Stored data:
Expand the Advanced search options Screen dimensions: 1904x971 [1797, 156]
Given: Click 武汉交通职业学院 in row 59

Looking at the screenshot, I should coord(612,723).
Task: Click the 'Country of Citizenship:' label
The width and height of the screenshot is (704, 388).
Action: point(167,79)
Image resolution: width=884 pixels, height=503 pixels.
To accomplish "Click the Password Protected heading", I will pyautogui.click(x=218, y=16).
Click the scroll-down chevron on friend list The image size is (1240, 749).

- _WORK TO BE COMPLETED_
Return the line that contains "The width and", along with every line after it in the data above, exactly and with nothing else.

- _RESULT FOR THIS TASK_
The width and height of the screenshot is (704, 388).
Action: point(167,79)
Image resolution: width=884 pixels, height=503 pixels.
To accomplish "Click the Password Protected heading", I will pyautogui.click(x=218, y=16).
Click the scroll-down chevron on friend list The image size is (1240, 749).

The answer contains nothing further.